I was not even convinced this woman was all of Ishtar. Perhaps her spirit was in pieces, and the strong one lived elsewhere, leaving just this weak and helpless part behind in the mountain with her secret army.
****
My great grandmother told the story differently, my mother said.
I’m not sure why, of all the men she could have chosen, it was Ashurnasirpal who took her attention. He was not a good man. Of all her lovers, he was the one without quality. Gilgamesh believed in himself so powerfully that all around him benefited, and Tammuz had had his innocence, his Greenness. Sargon, for all his cruelty, had Akkad at his heart; Shulgi was a master builder and planner. Ashur had only himself and, once Ishtar won him, he had her at heart as well. I think Ishtar loved him because he worshipped her as a goddess, not a woman.
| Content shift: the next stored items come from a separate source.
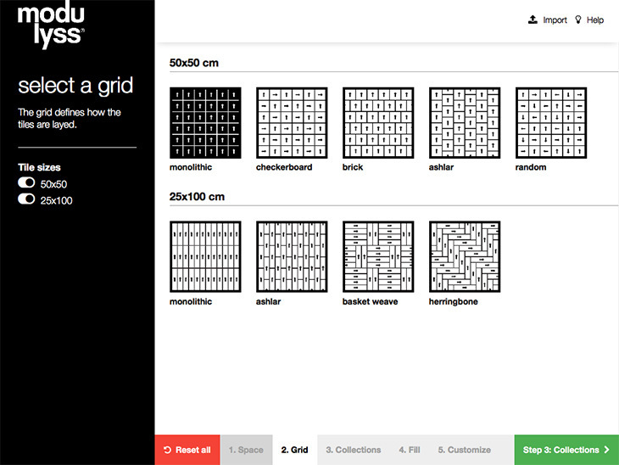Viewport: 619px width, 465px height.
Task: Switch to the 3. Collections tab
Action: [x=354, y=450]
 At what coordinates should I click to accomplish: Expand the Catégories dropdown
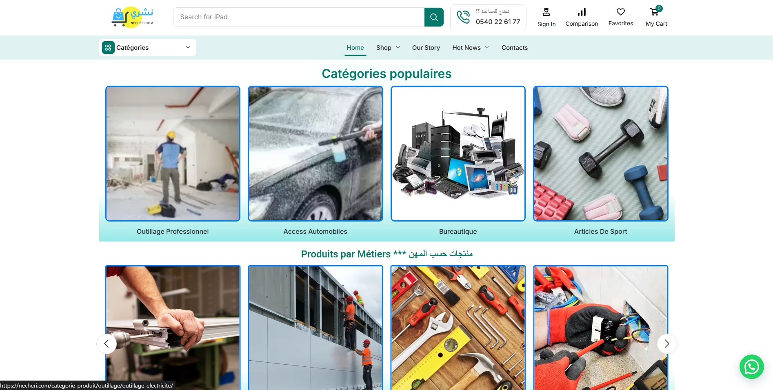(188, 47)
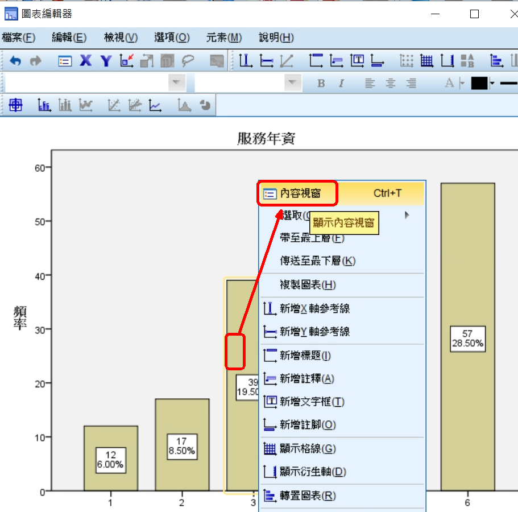
Task: Open the fill color dropdown arrow
Action: pyautogui.click(x=492, y=84)
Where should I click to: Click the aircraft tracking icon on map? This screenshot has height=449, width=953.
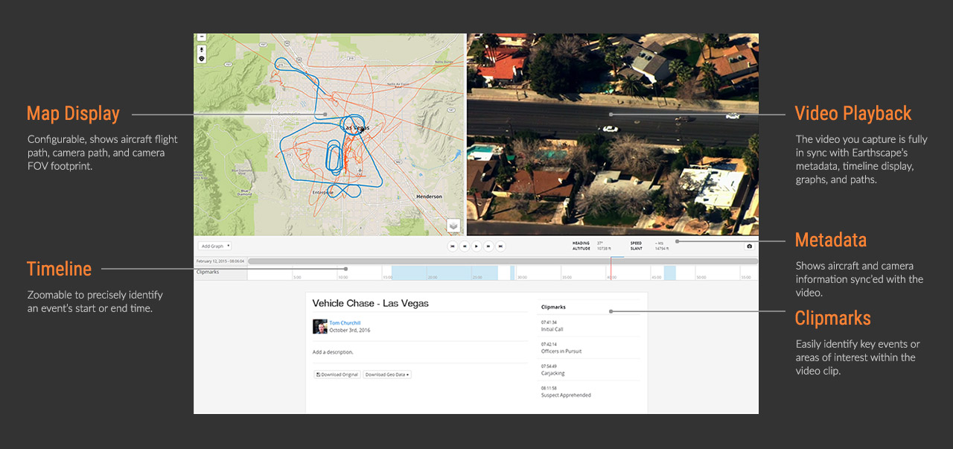202,49
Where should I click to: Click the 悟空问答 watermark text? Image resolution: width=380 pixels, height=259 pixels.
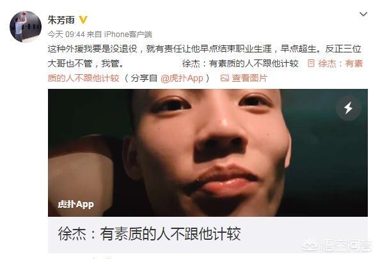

Their wedding banquet was talked about by king after king into the forever. Ishtar took three days to prepare, fussed over and poked at by a dozen attendants. Oh, the gossips they were.
“I heard she was hung by hooks in the Underworld. For two hundred years!” I heard one say.
“That’s where the scars came from,” another told her.
“Ishtar would never stay still for so long, you fools,” I told them. “Those scars are from where her wings used to be.” And there; information passed which may or may not be true.
Ashur adorned his palace with wood because he loved the feel of it, the smell. Box, mulberry, cedar, tamarisk, poplar. The utensils. The musical instruments. Napkins of wood shaved finely, used to wipe the grease from chins.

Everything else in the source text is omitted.